Stearns also served as Treasurer, Vice President, President (1975-1976), and Past President of the Ecological Society of America and served on the editorial board of the society's journal Ecology as both Botanical Editor and Coordinating Editor. In 1980, he received the Ecological Society's Distinguished Service Award. In later years, he also served as Editor of the Transactions of the Wisconsin Academy of Science, Arts, and Letters. Stearns was a highly regarded and honored scientist and gained a national and international reputation for his contributions to forest ecology, forest history, and urban ecology.
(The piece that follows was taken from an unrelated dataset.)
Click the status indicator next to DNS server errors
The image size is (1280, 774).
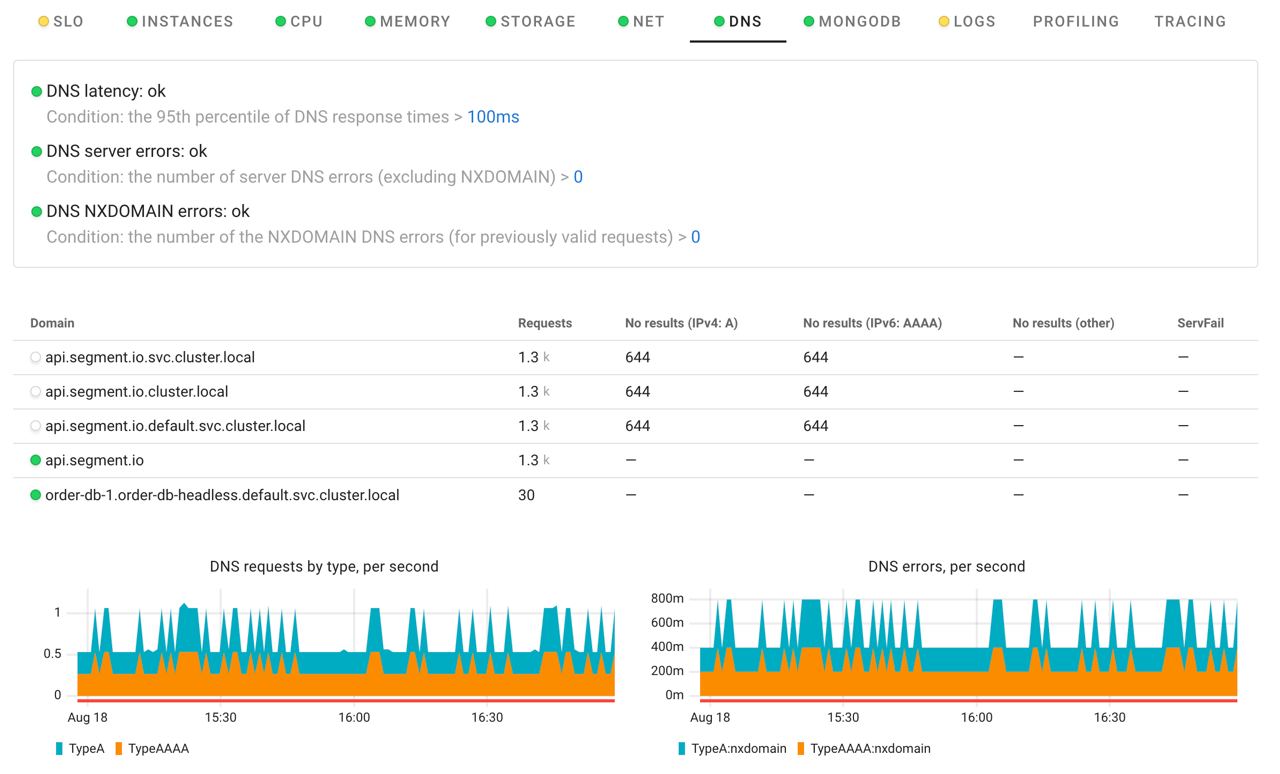(x=36, y=151)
He was a fellow of the American Association for the Advancement of Science and received numerous awards from the Nature Conservancy, ESA, US International Landscape Ecology Association, and state and regional public service groups for his work.

His botanical research varied from the vegetation dynamics of Wisconsin's northern hardwood forests to wetland ecology and from studies of rare and endangered species to plant phenology. Forest Stearns was particularly passionate about the terra incognita of modern science--the city and its physical and biological dimensions. He found the city a fascinating object of study and proceeded to do a great deal to establish, by practical example, a discipline of urban ecology in the 1970s.

Stearns brought with him a passion for his work, an unselfish attitude to help others, and a devotion to use scientific information to shape public policy discussions about the natural world. Throughout his career, he touched the lives of numerous students and professional colleagues, all of whom gained a better understanding of the impact of humans on the natural world and an understanding of their role in understanding, preserving, protecting, and managing natural resources. He was emotionally attached to the northern forests of Wisconsin and died peacefully beneath a stand of large red pines that was reminiscent of those forests before the logging era.